LocalAI: Cuda inference doesn't work anymore!
LocalAI version: quay.io/go-skynet/local-ai:sha-72e3e23-cublas-cuda12-ffmpeg@sha256:f868a3348ca3747843542eeb1391003def43c92e3fafa8d073af9098a41a7edd
I also tried to build the Image myself, exact same behaviour
Environment, CPU architecture, OS, and Version: Linux lxdocker 6.2.16-4-pve #1 SMP PREEMPT_DYNAMIC PVE 6.2.16-5 (2023-07-14T17:53Z) x86_64 GNU/Linux
Its a proxmoc lxc with docker running inside it. The CUDA inference did work in an earlier version of this project, and llama.cpp still does work.
Describe the bug No matter how I configure the model, I can’t get the inference to run on the GPU. The GPU is being recognized, however it’s vram usage stays at 274MiB / 24576MiB
nvidia-smi does work inside the container.
When starting the container, the following message appears:
model name : 12th Gen Intel(R) Core(TM) i7-1260P
flags : fpu vme de pse tsc msr pae mce cx8 apic sep mtrr pge mca cmov pat pse36 clflush dts acpi mmx fxsr sse sse2 ss ht tm pbe syscall nx pdpe1gb rdtscp lm constant_tsc art arch_perfmon pebs bts rep_good nopl xtopology nonstop_tsc cpuid aperfmperf tsc_known_freq pni pclmulqdq dtes64 monitor ds_cpl vmx smx est tm2 ssse3 sdbg fma cx16 xtpr pdcm sse4_1 sse4_2 x2apic movbe popcnt tsc_deadline_timer aes xsave avx f16c rdrand lahf_lm abm 3dnowprefetch cpuid_fault epb ssbd ibrs ibpb stibp ibrs_enhanced tpr_shadow vnmi flexpriority ept vpid ept_ad fsgsbase tsc_adjust bmi1 avx2 smep bmi2 erms invpcid rdseed adx smap clflushopt clwb intel_pt sha_ni xsaveopt xsavec xgetbv1 xsaves split_lock_detect avx_vnni dtherm ida arat pln pts hwp hwp_notify hwp_act_window hwp_epp hwp_pkg_req hfi umip pku ospke waitpkg gfni vaes vpclmulqdq rdpid movdiri movdir64b fsrm md_clear serialize arch_lbr ibt flush_l1d arch_capabilities
CPU: AVX found OK
CPU: AVX2 found OK
CPU: no AVX512 found
@@@@@
7:23PM DBG no galleries to load
7:23PM INF Starting LocalAI using 12 threads, with models path: /models
7:23PM INF LocalAI version: 3f829f1 (3f829f11f57e33e44849282b3f0d123a7bf7ea87)
┌───────────────────────────────────────────────────┐
│ Fiber v2.48.0 │
│ http://127.0.0.1:8080 │
│ (bound on host 0.0.0.0 and port 8080) │
│ │
│ Handlers ............ 31 Processes ........... 1 │
│ Prefork ....... Disabled PID ................ 14 │
└───────────────────────────────────────────────────┘
and when I make the completion call, only the CPU seems to take the load and slowly it responds. (Instead of using the GPU and being fast).
Also I somehow ALWAYS get the following message in the logs when I make the API call:
rpc error: code = Unavailable desc = connection error: desc = "transport: Error while dialing: dial tcp 127.0.0.1:41227: connect: connection refused"
However the api call still works.
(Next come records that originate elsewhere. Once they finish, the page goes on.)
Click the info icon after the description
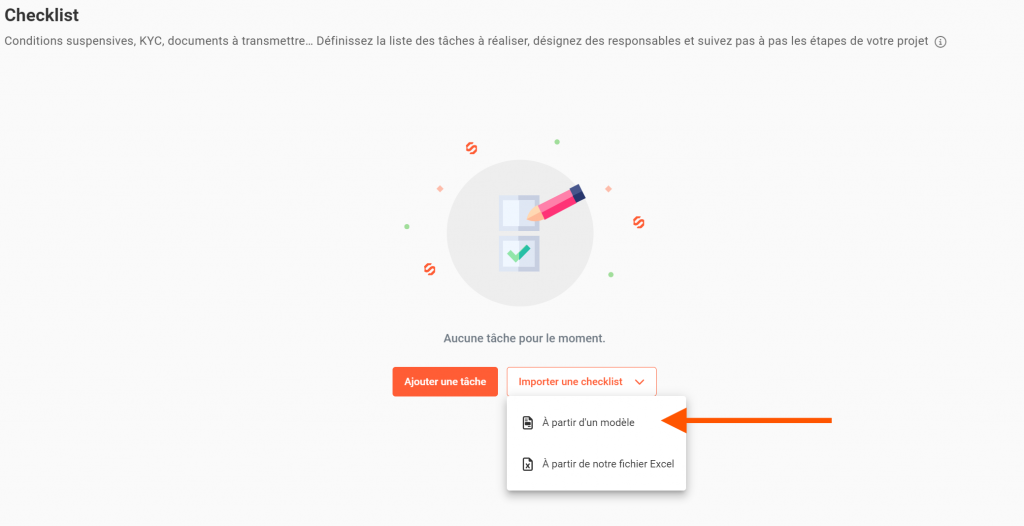(x=940, y=42)
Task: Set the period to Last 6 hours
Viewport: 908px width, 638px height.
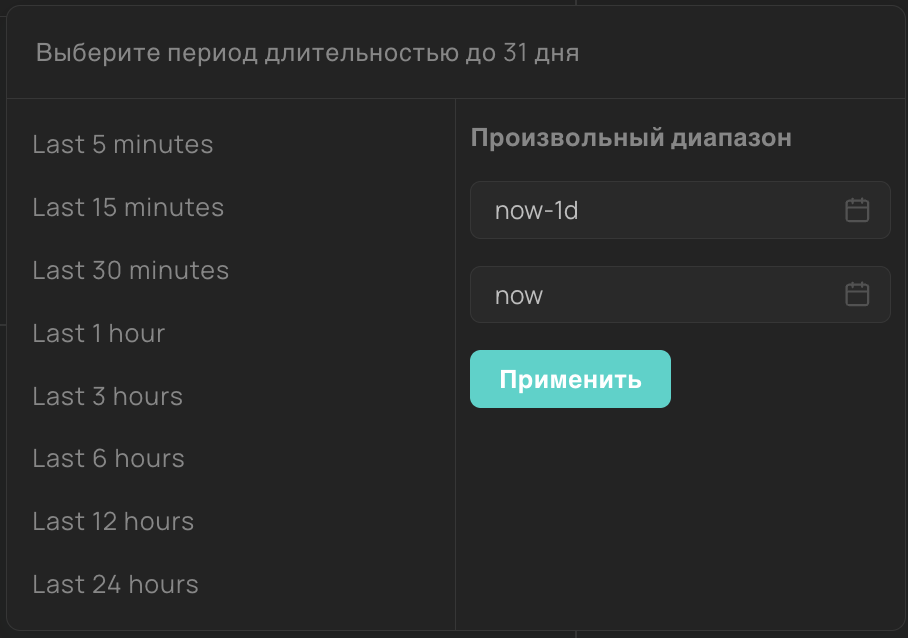Action: pos(109,459)
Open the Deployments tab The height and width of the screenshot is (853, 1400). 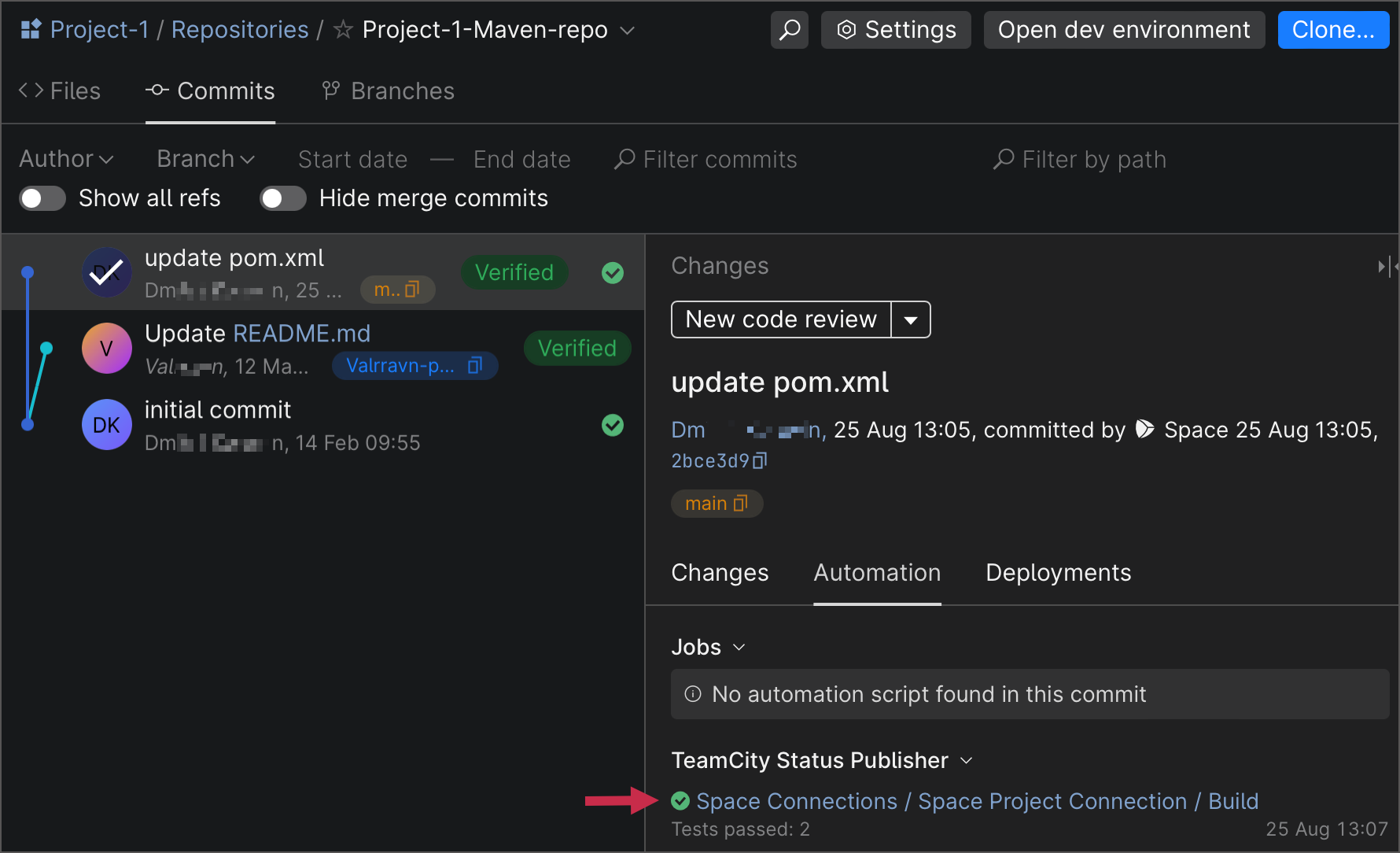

I just can’t see what the backend is doing.
If I attach to the container and go into the go-llama directory and make the test call from there:
CGO_LDFLAGS="-lcublas -lcudart -L/usr/local/cuda-12.2/lib64" LIBRARY_PATH=$PWD C_INCLUDE_PATH=$PWD go run ./examples -m "/models/guanaco-33B.ggmlv3.q4_0.bin" -t 10
I get the following output:
ggml_init_cublas: found 1 CUDA devices:
Device 0: NVIDIA GeForce RTX 3090, compute capability 8.6
llama.cpp: loading model from /models/guanaco-33B.ggmlv3.q4_0.bin
llama_model_load_internal: format = ggjt v3 (latest)
llama_model_load_internal: n_vocab = 32000
llama_model_load_internal: n_ctx = 128
llama_model_load_internal: n_embd = 6656
llama_model_load_internal: n_mult = 256
llama_model_load_internal: n_head = 52
llama_model_load_internal: n_layer = 60
llama_model_load_internal: n_rot = 128
llama_model_load_internal: freq_base = 10000.0
llama_model_load_internal: freq_scale = 1
llama_model_load_internal: ftype = 2 (mostly Q4_0)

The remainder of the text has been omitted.